When using cwltool the InlineJavascriptRequirement requires the use of NodeJS (the node) command, either through having it installed as a packer or via the use of a Docker container that can run node. The Javascript code is sandboxed and cannot access anything outside of its limited execution context.

Conclusion

These examples show just a little of what can be done with the Common Workflow Language. While they don't do much useful, they should illustrate how the Common Workflow Language allows you to map command line realities to a higher level tool and workflow specification. These specifications can then be shared and improved on, paving the way towards collaborative and reproductible science!

Using SoftwareRequirements and Dependency Resolvers

CWL offers an alternative to containers: Software Requirements. These are described in the cwltool documentation and allow software package names to be specified instead of container names. This is effectively built around the Galaxy dependency resolvers system as described in the Galaxy docs and this blog post. For these to work galaxy-lib needs to be installed and a configuration file like dependency-resolvers.yml needs to be configured. The provided example shows how to point to a tools directory using the Galaxy packages resolver type.
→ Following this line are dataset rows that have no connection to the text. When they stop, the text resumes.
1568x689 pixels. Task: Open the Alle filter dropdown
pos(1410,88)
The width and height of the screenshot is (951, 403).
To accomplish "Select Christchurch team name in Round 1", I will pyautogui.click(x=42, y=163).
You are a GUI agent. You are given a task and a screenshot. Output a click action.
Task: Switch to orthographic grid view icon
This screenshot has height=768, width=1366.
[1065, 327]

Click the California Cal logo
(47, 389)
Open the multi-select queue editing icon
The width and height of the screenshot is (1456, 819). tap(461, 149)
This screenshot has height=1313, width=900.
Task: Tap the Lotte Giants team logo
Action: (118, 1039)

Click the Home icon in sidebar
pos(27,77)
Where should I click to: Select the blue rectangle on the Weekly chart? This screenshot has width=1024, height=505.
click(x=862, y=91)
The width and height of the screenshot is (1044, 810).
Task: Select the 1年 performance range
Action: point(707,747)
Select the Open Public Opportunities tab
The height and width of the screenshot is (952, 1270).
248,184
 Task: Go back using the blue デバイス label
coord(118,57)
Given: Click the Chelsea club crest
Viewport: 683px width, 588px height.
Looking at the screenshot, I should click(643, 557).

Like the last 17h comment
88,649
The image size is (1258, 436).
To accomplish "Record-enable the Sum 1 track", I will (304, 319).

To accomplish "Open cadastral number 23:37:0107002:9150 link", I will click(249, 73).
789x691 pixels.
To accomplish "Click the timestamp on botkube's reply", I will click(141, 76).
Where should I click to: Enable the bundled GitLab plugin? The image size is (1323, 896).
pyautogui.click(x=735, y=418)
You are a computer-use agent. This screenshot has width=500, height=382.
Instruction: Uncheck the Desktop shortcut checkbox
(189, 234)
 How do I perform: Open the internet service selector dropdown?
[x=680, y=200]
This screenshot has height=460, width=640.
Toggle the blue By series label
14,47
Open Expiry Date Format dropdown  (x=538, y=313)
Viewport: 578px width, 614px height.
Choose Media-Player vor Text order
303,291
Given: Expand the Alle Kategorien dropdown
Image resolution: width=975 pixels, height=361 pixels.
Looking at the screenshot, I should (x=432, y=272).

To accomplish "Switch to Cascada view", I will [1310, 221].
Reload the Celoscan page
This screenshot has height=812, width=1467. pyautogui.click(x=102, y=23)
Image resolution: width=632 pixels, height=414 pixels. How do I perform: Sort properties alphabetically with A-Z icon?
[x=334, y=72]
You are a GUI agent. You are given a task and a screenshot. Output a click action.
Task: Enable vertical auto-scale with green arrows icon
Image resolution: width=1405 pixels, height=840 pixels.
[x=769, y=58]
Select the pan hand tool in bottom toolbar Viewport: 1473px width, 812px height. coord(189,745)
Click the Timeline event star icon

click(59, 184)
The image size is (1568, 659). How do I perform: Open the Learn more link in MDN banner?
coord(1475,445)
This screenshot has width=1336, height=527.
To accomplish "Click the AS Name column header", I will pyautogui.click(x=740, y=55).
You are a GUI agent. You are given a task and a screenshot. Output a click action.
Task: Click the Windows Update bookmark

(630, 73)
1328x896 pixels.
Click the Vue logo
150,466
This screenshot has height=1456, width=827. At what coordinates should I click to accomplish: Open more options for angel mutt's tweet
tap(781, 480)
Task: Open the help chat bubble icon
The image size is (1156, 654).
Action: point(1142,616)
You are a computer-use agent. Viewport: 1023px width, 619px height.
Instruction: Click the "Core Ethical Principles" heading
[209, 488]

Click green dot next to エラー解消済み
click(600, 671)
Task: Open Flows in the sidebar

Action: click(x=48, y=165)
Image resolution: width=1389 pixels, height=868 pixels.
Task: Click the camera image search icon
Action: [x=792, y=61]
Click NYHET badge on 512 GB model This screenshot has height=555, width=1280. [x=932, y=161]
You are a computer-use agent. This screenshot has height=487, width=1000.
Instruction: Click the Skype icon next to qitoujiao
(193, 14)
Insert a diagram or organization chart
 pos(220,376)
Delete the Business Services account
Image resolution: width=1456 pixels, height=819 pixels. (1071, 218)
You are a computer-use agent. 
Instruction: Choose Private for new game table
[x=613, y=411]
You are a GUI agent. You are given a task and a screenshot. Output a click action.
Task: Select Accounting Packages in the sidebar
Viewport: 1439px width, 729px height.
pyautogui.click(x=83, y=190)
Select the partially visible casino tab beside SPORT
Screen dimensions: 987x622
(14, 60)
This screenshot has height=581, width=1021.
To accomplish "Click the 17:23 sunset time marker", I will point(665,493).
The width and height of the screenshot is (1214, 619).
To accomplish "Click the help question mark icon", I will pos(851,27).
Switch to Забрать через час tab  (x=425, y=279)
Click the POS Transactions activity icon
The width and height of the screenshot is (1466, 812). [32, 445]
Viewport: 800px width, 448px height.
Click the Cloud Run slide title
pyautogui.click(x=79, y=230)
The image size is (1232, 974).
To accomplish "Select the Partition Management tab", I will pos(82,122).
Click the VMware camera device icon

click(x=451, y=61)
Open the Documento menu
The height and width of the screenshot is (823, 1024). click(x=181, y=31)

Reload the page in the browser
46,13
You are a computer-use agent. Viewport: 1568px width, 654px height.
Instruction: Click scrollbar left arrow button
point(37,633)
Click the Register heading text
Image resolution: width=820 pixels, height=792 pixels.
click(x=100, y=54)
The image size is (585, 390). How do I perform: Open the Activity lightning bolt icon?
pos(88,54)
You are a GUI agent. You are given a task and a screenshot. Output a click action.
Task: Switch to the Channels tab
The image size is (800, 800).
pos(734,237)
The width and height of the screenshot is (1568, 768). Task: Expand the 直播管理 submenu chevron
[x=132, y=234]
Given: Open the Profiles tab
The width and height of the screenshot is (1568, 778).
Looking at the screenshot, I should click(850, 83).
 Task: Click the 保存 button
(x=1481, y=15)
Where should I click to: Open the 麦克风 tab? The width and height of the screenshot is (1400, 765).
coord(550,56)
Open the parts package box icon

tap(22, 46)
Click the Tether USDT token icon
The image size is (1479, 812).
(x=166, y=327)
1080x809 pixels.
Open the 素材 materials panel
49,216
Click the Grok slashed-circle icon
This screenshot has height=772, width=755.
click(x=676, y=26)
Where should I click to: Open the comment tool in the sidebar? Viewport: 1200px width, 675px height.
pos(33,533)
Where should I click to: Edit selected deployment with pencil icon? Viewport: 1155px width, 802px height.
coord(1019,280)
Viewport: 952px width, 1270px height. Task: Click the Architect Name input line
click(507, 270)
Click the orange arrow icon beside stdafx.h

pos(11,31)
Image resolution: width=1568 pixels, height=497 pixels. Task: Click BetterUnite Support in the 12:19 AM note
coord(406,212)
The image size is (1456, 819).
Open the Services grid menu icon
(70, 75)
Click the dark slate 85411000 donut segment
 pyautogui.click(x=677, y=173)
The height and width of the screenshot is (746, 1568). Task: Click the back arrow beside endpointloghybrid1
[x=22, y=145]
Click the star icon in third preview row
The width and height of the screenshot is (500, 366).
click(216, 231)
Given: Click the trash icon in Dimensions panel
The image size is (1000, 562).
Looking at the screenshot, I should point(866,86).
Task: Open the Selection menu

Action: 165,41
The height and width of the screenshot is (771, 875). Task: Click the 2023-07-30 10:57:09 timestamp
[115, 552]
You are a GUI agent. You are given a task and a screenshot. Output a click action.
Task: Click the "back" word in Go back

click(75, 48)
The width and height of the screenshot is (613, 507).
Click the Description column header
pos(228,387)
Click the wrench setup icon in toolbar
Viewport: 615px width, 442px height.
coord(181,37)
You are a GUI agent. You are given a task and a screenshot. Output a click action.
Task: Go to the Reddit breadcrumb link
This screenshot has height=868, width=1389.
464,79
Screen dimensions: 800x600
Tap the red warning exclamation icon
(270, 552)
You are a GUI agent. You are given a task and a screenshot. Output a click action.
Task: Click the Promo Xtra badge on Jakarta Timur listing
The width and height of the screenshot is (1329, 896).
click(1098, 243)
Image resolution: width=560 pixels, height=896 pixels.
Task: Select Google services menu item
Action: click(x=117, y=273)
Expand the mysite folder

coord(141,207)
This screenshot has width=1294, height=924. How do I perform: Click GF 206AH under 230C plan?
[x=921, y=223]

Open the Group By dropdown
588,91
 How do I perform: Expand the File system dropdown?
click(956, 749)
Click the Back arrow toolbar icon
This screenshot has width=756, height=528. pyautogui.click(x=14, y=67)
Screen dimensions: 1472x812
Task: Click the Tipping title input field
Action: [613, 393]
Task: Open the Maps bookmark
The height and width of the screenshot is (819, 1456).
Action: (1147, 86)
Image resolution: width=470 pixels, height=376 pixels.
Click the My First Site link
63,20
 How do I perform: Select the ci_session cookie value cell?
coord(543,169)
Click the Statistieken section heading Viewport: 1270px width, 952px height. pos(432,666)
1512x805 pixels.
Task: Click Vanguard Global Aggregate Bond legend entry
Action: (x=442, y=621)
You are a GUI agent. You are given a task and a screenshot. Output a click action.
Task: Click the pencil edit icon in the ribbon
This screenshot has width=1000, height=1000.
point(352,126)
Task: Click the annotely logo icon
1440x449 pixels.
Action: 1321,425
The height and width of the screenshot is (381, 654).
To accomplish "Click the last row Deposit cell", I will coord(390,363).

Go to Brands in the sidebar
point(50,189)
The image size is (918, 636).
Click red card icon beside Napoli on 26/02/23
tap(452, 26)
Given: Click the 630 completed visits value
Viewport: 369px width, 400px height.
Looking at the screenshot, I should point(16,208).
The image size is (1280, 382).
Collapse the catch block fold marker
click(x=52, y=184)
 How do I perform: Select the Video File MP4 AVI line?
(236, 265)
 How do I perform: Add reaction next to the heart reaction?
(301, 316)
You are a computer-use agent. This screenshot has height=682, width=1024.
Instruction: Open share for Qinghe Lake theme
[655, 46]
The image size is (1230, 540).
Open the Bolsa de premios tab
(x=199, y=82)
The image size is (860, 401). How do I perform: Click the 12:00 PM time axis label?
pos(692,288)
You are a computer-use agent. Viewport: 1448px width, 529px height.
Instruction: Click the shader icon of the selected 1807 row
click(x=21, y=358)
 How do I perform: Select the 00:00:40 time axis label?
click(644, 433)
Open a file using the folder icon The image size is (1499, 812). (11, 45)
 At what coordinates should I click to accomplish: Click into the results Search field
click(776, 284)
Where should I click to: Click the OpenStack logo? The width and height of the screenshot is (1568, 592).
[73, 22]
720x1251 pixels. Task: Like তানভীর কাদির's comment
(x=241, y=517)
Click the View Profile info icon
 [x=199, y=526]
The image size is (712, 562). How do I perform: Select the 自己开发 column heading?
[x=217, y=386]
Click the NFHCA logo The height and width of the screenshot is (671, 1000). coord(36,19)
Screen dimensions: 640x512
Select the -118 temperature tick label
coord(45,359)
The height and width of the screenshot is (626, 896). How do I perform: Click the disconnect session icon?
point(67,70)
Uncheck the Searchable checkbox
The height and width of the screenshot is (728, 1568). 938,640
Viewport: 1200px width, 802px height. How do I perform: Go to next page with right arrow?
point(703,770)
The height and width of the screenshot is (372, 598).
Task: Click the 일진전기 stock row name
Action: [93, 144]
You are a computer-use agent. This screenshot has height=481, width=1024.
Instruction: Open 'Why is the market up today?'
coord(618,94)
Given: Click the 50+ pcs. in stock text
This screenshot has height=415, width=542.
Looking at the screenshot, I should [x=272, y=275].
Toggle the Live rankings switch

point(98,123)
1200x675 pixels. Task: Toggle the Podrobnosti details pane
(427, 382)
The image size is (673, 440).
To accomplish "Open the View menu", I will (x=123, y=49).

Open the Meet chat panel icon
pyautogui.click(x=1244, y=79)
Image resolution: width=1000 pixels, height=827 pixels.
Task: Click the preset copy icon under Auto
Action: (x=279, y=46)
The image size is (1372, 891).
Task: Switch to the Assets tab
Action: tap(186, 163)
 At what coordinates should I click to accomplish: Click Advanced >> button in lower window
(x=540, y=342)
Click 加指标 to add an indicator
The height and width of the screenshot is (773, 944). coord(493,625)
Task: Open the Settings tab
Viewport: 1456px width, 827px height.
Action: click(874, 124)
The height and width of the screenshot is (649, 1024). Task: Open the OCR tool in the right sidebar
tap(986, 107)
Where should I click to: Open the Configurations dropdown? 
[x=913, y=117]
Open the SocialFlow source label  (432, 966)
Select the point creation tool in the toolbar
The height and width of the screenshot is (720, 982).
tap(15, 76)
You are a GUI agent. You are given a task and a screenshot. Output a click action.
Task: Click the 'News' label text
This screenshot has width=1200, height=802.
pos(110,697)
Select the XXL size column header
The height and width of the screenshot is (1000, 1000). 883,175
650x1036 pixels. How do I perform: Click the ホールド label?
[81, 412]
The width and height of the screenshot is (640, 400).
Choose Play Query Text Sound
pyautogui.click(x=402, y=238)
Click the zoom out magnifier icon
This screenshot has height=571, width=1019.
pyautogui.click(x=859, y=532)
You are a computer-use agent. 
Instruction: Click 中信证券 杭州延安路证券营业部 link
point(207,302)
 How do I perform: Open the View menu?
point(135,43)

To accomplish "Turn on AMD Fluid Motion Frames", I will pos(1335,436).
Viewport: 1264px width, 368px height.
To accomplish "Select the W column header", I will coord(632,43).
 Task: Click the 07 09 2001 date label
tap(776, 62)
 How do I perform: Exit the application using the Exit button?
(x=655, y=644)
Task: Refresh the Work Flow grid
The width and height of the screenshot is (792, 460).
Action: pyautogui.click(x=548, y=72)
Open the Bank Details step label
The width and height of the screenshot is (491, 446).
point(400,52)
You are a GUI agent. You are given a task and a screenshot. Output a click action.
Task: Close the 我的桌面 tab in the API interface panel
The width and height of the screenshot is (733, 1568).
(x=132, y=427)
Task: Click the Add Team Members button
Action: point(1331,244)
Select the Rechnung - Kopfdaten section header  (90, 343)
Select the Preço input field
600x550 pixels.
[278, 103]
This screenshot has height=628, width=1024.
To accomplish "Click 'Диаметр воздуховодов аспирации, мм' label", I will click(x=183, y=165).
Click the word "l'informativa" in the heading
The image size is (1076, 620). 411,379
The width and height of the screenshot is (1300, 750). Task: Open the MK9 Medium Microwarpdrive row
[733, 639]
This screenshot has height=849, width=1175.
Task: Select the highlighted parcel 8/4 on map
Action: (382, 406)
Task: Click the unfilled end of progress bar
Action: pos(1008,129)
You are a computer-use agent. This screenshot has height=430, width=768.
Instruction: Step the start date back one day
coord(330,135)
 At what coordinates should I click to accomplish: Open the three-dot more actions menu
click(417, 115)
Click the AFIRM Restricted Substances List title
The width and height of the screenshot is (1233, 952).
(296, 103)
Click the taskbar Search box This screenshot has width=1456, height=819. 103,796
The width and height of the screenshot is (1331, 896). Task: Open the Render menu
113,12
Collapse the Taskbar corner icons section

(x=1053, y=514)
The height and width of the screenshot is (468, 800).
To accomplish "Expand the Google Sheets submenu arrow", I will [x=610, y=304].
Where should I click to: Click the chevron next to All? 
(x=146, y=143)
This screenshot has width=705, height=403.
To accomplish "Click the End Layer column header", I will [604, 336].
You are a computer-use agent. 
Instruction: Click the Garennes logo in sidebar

In the tools/ directory of this repository you can find a jedi package (version 1.0.0) which contains the reverse.py and complement.py scripts. The directory structure is like that expected for Galaxy packages. With the base path set correctly in the dependency-resolvers.yml, you can run e.g. the reverse.cwl tool with the command:

cwl-runner --no-container --beta-dependency-resolvers-configuration dependency-resolvers.yml reverse/reverse.cwl  --dnafile data/dna.txt

Note that this will just set up a path so that the required scripts are found, and not resolve dependencies such as the click Python module. This is a limitation of naive SoftwareRequirements that can be remedied by using a more sophisticated dependency resolver such as conda.